Trauma and Dehumanization


Many people find it hard to accept the claim that African Americans are routinely dehumanized in the United States. Say dehumanization, and I suppose people are thinking slavery and Nazis. What I've continually tried to get at is something more subtle: that dehumanization is embedded in the banality of life. It’s difficult for people to grapple with how ordinary it is. Here’s one little example that I don’t think I’ve shared before. The littleness and ordinariness of it is precisely the point. 

When Alicia and I were living in Ohio we worked at an agency that provided a variety of services for at-risk children. I was at an agency training one day, surrounded by social workers, houseparents, and other professionals. The topic was trauma. Like many agencies, we wanted to get on the “trauma-informed care” bandwagon. I think trauma-informed care is wonderful and vital, but it does not come easily or cheaply to many organizational cultures that are wedded to much more punitive approaches. 

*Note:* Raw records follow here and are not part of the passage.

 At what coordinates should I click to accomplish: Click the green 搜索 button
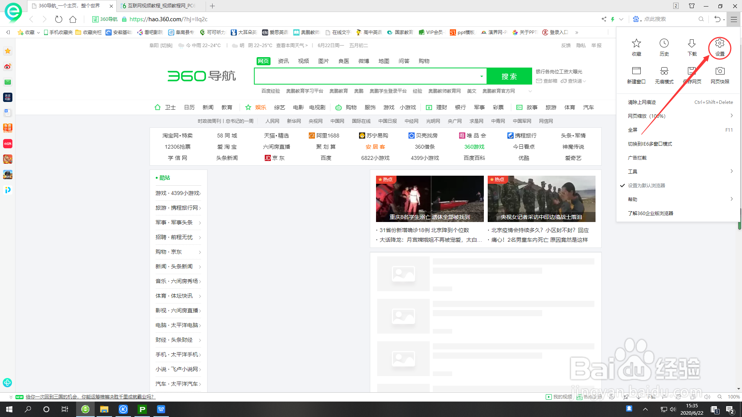click(x=509, y=76)
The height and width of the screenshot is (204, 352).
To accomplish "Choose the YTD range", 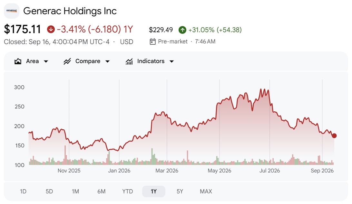I will point(128,191).
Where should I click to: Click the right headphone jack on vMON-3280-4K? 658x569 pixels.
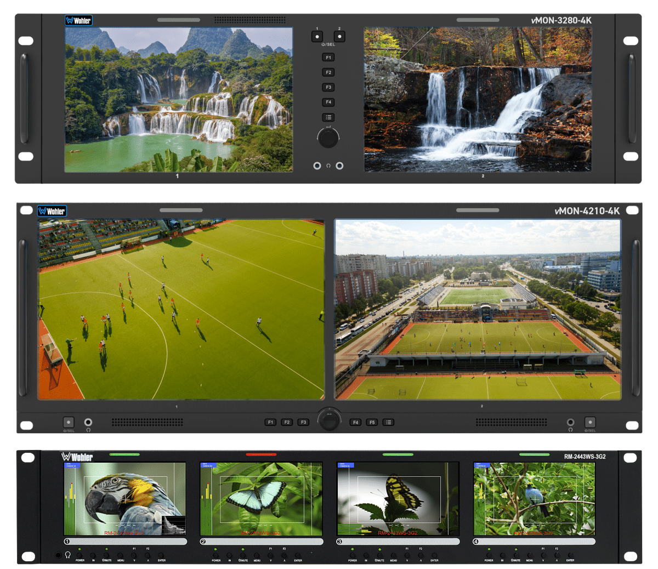tap(339, 166)
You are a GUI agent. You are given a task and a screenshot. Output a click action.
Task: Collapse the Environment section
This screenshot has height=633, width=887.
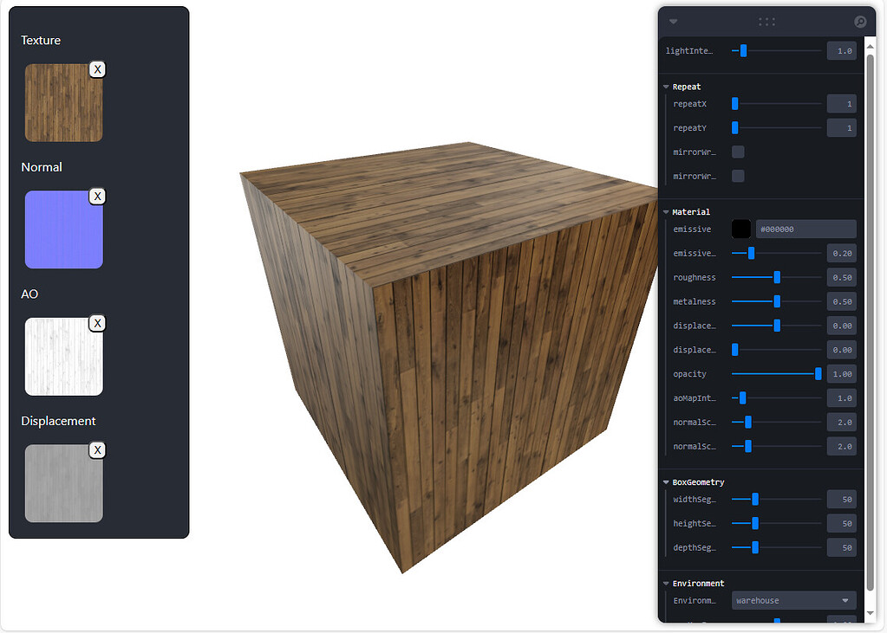tap(667, 583)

Jamylah Bolden, 9 years old. Killed by a stray bullet in Ferguson on August 18.
On this particular day we broke up into small groups to talk about trauma. There had recently been a school shooting in a suburb of Cleveland, so our group discussed that.  After the shooting a variety of support services were quickly made available for the students, including grief counselors. This was, of course, as it should be. I made the point that many poor children of color are exposed to high levels of trauma, including gun violence, but seem less likely to receive similar support services. One of the women in my group picked up on my comment and with a friendly nod tried to agree with me: “Yeah,” she said, “They’re used to it.” 

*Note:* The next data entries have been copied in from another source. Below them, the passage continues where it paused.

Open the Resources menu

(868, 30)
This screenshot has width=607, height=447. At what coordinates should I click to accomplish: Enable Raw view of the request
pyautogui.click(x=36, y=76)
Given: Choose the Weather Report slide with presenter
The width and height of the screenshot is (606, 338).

I wish I could remember precisely her ensuing sentences. You decide whether you trust me to report her words faithfully. She thought it was entirely appropriate that extra resources would descend on the suburban school but not the city block. What she meant, in effect, is that trauma is literally more traumatic for middle class White children. That, somehow, poor Black children became accustomed to trauma so they could deal with it better. C'mon, haven't you heard? Black kids are tough! 

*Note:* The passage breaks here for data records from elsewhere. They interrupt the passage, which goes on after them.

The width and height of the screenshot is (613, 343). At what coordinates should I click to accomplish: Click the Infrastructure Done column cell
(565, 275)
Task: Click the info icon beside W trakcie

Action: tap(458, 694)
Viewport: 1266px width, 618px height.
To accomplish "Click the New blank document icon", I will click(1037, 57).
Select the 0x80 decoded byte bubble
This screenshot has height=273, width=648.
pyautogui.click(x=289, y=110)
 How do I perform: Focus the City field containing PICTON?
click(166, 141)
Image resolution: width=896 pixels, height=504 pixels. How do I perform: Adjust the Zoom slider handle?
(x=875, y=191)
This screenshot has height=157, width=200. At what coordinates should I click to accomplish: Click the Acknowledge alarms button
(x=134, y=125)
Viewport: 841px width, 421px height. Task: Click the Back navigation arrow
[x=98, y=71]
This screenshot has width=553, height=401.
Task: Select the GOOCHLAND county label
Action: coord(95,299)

That, my friends, is dehumanization. 

Ferguson residents march for Jamylah.
Her words are a symptom of a society in which the trauma of poor children, and most especially poor Black and Native children, is routinized. Trauma among White children that calls forth a crisis-level response is perceived as a baseline among poor children of color. Sure, no one's happy about it, but what are you going to do? It's an intractable problem right?

Now, I could have interrogated this woman, showed her the plain meaning of her own words, and I believe she would have been horrified. She would not consciously accept the views I am ascribing to her. And that, too, is precisely the point. We’re not talking about people in smoke-filled rooms scheming about how to make life difficult for people of color. We’re talking about our implicit assumptions in a society that deliberately built racial inequality (and thus trauma) into the contours of everyday life. It is literally true that some of us suffer in environments of trauma so that others of us can live in peace. When we naturalize that arrangement instead of seeing it as the contingent social creation that it is, we are left with no option but dehumanization. 

When there was a shooting on our block earlier this year, the fear in the kids' eyes was real. They were not used to it. Growing up in the city, being Black, did not lessen their need to run to their parents to be told everything was going to be ok. They were not prepared for it; they were not tough. They were little kids who should not have had to experience that trauma. It makes me angry.